* **To do**
1. According to the text on viral infection, what kind of interactions does attachment to the cell surface happen through?
2. Please output, without changes, the part of the text on viral infection that opens with the words containing "Entry by fusing" and closes with "the endosomal membrane.".

The first step in infection of a cell is attachment to the cell surface. Attachment is via ionic interactions which are temperature-independent. The viral attachment protein recognizes specific receptors, which may be protein, carbohydrate or lipid, on the outside of the cell. Cells without the appropriate receptors are not susceptible to the virus.

The virus enters the cell in a variety of ways according to the nature of the virus.

Enveloped viruses

Entry by fusing with the plasma membrane
ome enveloped viruses fuse directly with the plasma membrane. Thus, the internal components of the virion are immediately delivered to the cytoplasm of the cell (figure 1).

Entry via endosomes at the cell surface (figure 2)
Some enveloped viruses require an acid pH for fusion to occur and are unable to fuse directly with the plasma membrane. These viruses are taken up by invagination of the membrane into endosomes. As the endosomes become acidified, the latent fusion activity of the virus proteins becomes activated by the fall in pH and the virion membrane fuses with the endosome membrane. This results in delivery of the internal components of the virus to the cytoplasm of the cell 

Non-enveloped viruses

Non-enveloped viruses may cross the plasma membrane directly or may be taken up into endosomes. They then cross (or destroy) the endosomal membrane.

Nucleic acid has to be sufficiently uncoated that virus replication can begin at this stage. When the nucleic acid is uncoated, infectious virus particles cannot  be recovered  from the cell - this is the start of the ECLIPSE phase - which lasts until new infectious virions are made.

Synthesis of viral nucleic acid and protein
Many strategies are used, some will be discussed in later chapters.

New virus particles are assembled. There may be a maturation step that follows the initial assembly process.

* **Data section**
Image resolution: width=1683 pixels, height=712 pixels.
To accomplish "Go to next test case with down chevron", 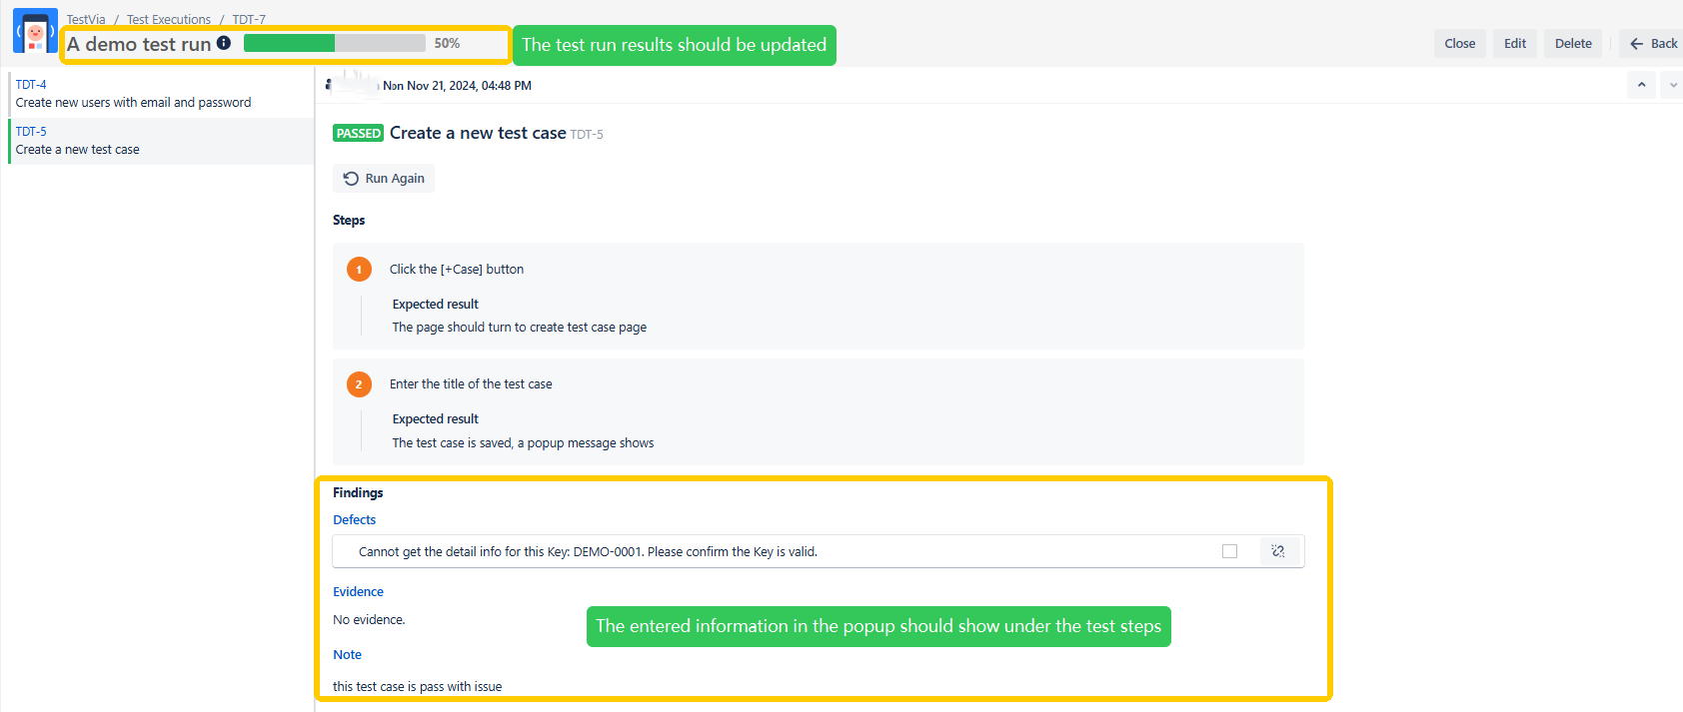I will coord(1673,86).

* **Response list**
1. Ionic interactions, which are temperature-independent.

2.
Entry by fusing with the plasma membrane
ome enveloped viruses fuse directly with the plasma membrane. Thus, the internal components of the virion are immediately delivered to the cytoplasm of the cell (figure 1).

Entry via endosomes at the cell surface (figure 2)
Some enveloped viruses require an acid pH for fusion to occur and are unable to fuse directly with the plasma membrane. These viruses are taken up by invagination of the membrane into endosomes. As the endosomes become acidified, the latent fusion activity of the virus proteins becomes activated by the fall in pH and the virion membrane fuses with the endosome membrane. This results in delivery of the internal components of the virus to the cytoplasm of the cell 

Non-enveloped viruses

Non-enveloped viruses may cross the plasma membrane directly or may be taken up into endosomes. They then cross (or destroy) the endosomal membrane.